HPV urine test could offer alternative to conventional smear and improve screening uptake

Sept. 17, 2014

A simple urine test for human papillomavirus (HPV) could offer a noninvasive alternative to the conventional cervical test and improve screening uptake, researchers from Queen Mary University of London have found. In a study published online in the British Journal of Medicine, the results of 14 studies involving 1,443 sexually active women to determine the accuracy of testing for HPV on urine samples compared with cervical samples obtained by a doctor. The quality of the studies was generally high.

Compared with cervical samples, urine HPV testing had an overall sensitivity of 87% (the proportion of positives correctly identified) and a specificity of 94% (the proportion of negatives correctly identified). Urine testing for “high risk” HPV types 16 and 18 (those that cause the majority of cervical cancer cases) had an overall sensitivity of 73% and a specificity of 98% compared with cervical samples.

Accuracy increased when “first-void” urine samples were collected (the first urine of the day) compared with random or mid-stream samples, probably because first void urine samples contain higher levels of DNA.
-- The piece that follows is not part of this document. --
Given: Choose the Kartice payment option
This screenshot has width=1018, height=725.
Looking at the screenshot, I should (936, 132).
“The detection of HPV in urine is no-invasive, easily accessible, and acceptable to women, and a test with these qualities could considerably increase uptake,” say the authors. They stress that their results should be interpreted with caution “due to variation between individual studies” but say that when HPV testing is considered for cervical cancer screening, “urine-based testing should be considered as an accurate and acceptable alternative that could increase screening coverage.” They propose that testing urine for HPV “could accurately replace cervical testing for HPV in this context” and call for further studies and a “standardized method of urine HPV detection” to be developed.